Recovery was evident in the second quarter and sales progressed steadily over the summer with overall art handling revenues in September at 56% of prior year levels.
On a positive note art storage income rose 15.2% to £1.2 million following success in securing new public sector storage clients and the company also avoided any major client defaults with a focussed programme of cash collection by the Momart finance team.
Momart:
Six months ended 30 September
2020
£ million
2019
£ million
Change
%
Revenue
Museums and public Exhibitions
1.3
4.3
-69.5%
Commercial Galleries and Auction Houses
1.4
2.7
-50.0%
Art Storage
1.2
1.1
14.4%
Total Revenue
3.9
8.1
-52.1%
Trading profit
(0.3)
0.3
Bank & Lease interest
(0.2)
(0.2)
Profit Before Tax
(0.5)
0.1
Looking ahead, with the art market still subdued and the recovery of the museum sector unresolved, market conditions will continue to be challenging. The return to lock-down in England and across much of Europe will dampen activity further although the cost saving actions taken to date and the reintroduction of the UK Government furlough scheme until the end of March will help keep losses to a minimum. With the recently renewed lock-down we do not expect a return to consistent profitability at Momart until well into next year.
Balance Sheet and Cash Flow
During the six months to 30 September 2020, with operating profits of £0.2 million and depreciation of £1.2 million, the Group produced EBITDA of £1.4 million (2019: £2.7 million). With investment on fixed assets curtailed due to Covid-19, total capital expenditure in the period decreased to £0.7 million (2019: £1.3 million), with continued spend of £0.3 million on investment property and £0.4 million on heavy plant in the Falklands for the civils construction business. After £0.1 million of net receipts from consumer finance debtors in the Falklands, operating cash flow before changes in working capital but after capital expenditure, was £0.8 million (2019: £1.6 million).
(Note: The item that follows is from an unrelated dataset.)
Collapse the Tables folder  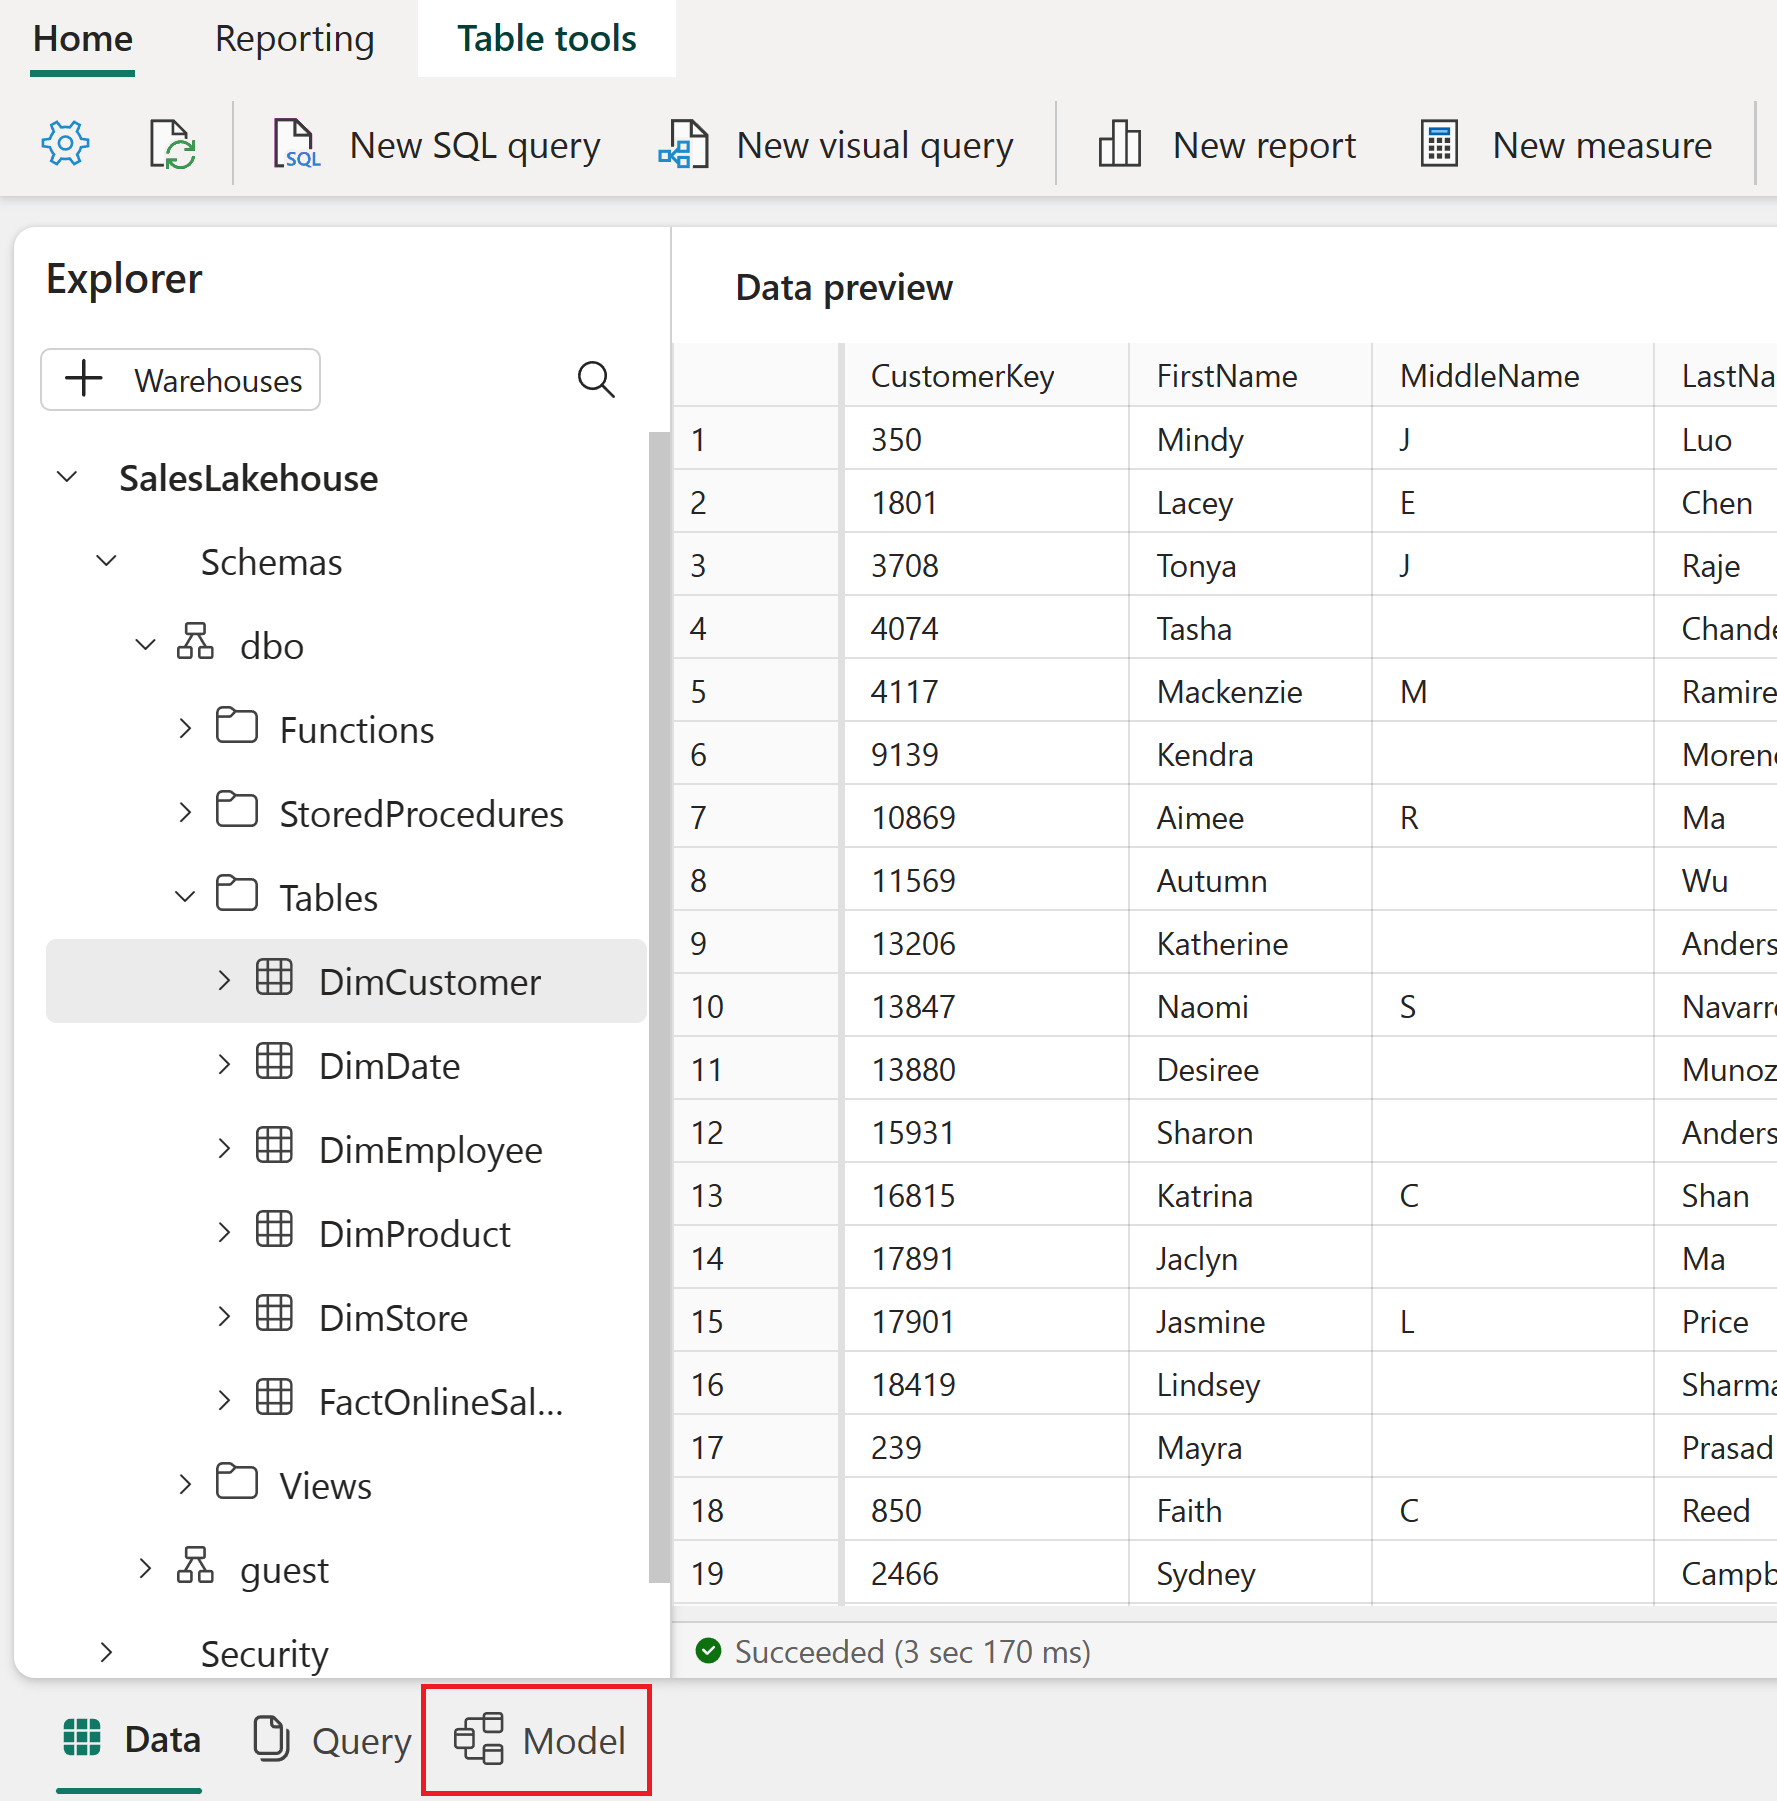click(184, 897)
In the first six months of the new financial year, total inventories rose by £1.0 million to £6.3 million linked largely to an increase in housing work-in-progress at FBS but remained £0.5 million lower than at the same time last year. However, debtor collection was strong with receivables being reduced by £4.1 million and with reductions in trade creditors of £2.5 million from the position at year end, there was an overall decrease in working capital of £0.6 million in the six months to 30 September 2020 (2019: £0.4 million increase). £0.1 million in corporation tax was paid but no dividend was paid in the period and the Group's underlying cash generation was strong given the trading conditions with £0.3 million of positive cash flow after £1.0 million in loan repayments and interest. Following the draw-down of £5.0 million as a CBILS loan the Group's net cash flow in the six months from 31 March 2020 amounted to an inflow of £5.3 million. As a result, closing cash balances increased from £9.1 million to £14.4 million at 30 September 2020.
In addition to the Group's cash balances of £14.4 million, and closing bank borrowings of £20.6 million at 30 September 2020, the Group also had lease liabilities due in less than a year of £0.5 million (31 March 2020: £0.6 million), and non-current liabilities for long-term rental leases of £7.4 million (31 March 2020: £7.8 million).
Impact of Brexit
As described further below, the Board expects the potential impact of Brexit on the Group to be limited and mainly felt by Momart. Additionally, with the benefit of transitionary arrangements, regulations governing the movement of goods into and out of the EU have been effectively unchanged from those prior to the UK's departure from the European Union and to date there has been little impact on the Group's businesses from Brexit.
In the Falklands, FIC has almost no direct trading links with the EU but some potential exposure exists for the wider Falklands economy of exports of squid to Spain, albeit the existence of potential work arounds and alternative markets means no significant damage to the wider Falklands economy is likely to be experienced.
PHFC is also closely linked to the dynamics in its local area and with the exception of minor spare parts for ferry vessels has no direct exposure to the EU.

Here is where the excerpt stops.